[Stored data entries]
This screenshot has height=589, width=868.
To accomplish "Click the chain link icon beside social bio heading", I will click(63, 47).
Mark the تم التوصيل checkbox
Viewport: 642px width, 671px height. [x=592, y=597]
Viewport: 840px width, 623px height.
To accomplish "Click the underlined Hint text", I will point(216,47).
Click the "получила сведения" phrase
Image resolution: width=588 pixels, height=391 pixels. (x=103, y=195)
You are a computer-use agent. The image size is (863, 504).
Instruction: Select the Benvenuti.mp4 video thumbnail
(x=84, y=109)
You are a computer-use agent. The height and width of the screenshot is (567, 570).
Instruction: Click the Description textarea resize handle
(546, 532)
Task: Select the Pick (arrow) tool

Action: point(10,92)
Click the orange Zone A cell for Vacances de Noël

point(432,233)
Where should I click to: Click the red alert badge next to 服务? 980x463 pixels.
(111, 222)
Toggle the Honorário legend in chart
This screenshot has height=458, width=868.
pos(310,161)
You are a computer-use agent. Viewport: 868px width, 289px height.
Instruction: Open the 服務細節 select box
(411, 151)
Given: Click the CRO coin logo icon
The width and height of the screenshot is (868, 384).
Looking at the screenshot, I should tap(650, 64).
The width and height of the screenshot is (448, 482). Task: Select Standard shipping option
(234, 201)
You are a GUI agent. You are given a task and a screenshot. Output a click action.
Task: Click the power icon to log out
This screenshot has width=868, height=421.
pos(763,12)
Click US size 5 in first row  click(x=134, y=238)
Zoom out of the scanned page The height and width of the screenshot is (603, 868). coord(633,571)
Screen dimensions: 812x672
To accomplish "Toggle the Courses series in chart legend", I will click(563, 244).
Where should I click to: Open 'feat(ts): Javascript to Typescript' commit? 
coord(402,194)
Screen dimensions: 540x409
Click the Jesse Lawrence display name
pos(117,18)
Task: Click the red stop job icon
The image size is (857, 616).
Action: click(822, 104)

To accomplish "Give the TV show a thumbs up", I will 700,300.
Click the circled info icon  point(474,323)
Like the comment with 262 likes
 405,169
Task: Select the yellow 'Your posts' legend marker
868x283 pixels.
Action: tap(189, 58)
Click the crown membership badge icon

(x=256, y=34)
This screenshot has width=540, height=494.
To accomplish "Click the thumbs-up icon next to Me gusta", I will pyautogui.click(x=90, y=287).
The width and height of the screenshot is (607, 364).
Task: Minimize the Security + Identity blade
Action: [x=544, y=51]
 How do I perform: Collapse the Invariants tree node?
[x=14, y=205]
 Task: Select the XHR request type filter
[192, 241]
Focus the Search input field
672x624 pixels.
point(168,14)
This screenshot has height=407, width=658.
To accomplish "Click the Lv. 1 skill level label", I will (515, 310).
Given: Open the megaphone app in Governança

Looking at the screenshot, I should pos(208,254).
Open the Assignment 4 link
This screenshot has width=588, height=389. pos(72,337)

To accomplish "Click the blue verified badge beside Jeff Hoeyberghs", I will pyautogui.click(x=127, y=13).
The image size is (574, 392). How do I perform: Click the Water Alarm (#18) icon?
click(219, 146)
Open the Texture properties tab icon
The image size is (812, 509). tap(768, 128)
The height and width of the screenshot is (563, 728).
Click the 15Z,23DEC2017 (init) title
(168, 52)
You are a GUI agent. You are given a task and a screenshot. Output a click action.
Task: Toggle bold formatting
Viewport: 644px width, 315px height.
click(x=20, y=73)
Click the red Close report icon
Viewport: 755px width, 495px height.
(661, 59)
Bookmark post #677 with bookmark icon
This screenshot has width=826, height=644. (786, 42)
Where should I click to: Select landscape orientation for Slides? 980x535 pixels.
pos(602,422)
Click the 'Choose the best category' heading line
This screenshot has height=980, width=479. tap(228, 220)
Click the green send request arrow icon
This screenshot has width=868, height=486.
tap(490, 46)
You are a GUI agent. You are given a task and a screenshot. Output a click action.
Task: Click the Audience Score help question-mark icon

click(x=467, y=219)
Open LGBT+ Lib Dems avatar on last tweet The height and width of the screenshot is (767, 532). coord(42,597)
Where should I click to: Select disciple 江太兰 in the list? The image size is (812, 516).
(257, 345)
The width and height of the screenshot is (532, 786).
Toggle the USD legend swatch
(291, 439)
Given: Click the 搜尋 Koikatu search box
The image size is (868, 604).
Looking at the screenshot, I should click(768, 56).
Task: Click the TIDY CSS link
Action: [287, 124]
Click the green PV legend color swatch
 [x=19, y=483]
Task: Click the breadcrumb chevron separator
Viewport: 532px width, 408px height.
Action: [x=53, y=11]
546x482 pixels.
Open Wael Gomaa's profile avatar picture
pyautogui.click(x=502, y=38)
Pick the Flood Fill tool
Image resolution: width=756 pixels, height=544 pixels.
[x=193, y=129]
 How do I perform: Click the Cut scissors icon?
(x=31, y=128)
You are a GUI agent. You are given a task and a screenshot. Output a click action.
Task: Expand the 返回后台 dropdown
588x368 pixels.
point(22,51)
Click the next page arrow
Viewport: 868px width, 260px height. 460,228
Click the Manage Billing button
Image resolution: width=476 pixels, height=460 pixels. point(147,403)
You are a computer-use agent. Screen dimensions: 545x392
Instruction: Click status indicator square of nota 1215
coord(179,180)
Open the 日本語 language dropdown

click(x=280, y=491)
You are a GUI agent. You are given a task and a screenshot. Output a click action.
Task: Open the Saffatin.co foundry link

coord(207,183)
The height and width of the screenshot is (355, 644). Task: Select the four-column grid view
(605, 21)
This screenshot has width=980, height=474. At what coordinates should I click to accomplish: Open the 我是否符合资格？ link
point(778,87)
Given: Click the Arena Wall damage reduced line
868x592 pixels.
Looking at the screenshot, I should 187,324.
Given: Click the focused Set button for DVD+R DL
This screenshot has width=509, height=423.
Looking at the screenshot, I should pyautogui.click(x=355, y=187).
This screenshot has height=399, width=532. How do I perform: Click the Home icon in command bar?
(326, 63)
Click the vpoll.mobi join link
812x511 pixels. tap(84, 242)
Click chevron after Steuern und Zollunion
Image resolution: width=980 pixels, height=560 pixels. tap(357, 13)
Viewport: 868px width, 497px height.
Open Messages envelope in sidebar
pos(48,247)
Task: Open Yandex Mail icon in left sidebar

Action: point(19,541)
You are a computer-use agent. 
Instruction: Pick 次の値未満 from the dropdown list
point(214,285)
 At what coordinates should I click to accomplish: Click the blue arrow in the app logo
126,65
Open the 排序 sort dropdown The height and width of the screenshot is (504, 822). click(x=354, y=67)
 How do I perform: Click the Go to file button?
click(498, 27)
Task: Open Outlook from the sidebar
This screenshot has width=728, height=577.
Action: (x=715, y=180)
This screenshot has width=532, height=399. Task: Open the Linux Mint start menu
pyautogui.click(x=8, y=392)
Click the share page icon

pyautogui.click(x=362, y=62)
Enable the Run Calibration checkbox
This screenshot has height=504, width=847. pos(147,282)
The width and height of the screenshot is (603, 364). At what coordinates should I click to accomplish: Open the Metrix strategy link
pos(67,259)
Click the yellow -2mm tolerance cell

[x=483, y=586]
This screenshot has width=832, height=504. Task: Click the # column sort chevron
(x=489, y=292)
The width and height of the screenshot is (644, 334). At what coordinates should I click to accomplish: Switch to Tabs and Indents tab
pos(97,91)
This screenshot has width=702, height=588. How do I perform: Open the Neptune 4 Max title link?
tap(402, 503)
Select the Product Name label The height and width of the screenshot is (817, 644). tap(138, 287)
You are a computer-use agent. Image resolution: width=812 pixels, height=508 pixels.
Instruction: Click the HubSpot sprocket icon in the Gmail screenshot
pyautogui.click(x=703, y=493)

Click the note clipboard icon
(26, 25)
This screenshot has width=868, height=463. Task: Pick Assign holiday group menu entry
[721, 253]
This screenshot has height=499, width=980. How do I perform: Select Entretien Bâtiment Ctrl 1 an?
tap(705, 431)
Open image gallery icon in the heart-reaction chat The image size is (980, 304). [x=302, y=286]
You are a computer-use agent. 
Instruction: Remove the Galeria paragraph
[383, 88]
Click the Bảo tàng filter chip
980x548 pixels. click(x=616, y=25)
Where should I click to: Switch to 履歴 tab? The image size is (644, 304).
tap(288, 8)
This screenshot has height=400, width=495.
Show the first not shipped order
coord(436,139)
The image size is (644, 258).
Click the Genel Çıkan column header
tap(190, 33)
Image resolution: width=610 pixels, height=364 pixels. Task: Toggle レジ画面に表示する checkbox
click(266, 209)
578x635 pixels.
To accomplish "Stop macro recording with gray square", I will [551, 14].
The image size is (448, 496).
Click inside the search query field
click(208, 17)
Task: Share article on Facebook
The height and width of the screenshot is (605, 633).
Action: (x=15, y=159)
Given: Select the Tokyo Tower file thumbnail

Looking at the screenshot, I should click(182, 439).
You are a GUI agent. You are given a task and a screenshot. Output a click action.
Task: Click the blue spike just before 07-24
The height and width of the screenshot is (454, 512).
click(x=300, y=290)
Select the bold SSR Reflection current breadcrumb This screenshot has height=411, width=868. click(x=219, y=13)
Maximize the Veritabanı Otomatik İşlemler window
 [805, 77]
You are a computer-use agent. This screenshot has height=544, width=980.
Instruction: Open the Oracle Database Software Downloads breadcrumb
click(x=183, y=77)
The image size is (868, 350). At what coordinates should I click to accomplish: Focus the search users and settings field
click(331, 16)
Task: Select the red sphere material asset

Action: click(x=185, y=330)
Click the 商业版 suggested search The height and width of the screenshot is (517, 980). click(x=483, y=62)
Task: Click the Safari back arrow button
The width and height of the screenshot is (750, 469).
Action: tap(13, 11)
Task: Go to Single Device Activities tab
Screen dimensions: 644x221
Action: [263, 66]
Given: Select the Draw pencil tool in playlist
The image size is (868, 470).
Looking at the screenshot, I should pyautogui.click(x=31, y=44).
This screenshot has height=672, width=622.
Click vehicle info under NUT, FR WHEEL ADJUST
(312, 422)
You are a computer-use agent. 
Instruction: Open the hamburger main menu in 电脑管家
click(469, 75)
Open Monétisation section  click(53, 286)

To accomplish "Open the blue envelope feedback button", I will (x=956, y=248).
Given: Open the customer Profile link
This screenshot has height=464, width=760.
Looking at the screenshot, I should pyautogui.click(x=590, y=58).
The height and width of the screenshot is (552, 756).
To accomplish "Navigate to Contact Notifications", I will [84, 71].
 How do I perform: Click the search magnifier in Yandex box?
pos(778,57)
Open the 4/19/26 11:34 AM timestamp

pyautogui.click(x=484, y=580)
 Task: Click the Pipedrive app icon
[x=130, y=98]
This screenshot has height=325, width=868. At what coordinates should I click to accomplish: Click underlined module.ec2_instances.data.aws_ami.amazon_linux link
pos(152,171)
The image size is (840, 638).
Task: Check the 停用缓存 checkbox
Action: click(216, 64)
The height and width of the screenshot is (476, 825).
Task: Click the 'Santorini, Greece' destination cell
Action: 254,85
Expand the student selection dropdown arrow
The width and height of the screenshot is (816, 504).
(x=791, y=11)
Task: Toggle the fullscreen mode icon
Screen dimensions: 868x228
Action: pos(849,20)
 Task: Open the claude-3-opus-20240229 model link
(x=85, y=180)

» TASK TO COMPLETE
Take every line from the data above that holds "beside" and copy it out.

» ANSWER TO THIS EXERCISE
To accomplish "Click the chain link icon beside social bio heading", I will click(63, 47).
To accomplish "Click the blue verified badge beside Jeff Hoeyberghs", I will pyautogui.click(x=127, y=13).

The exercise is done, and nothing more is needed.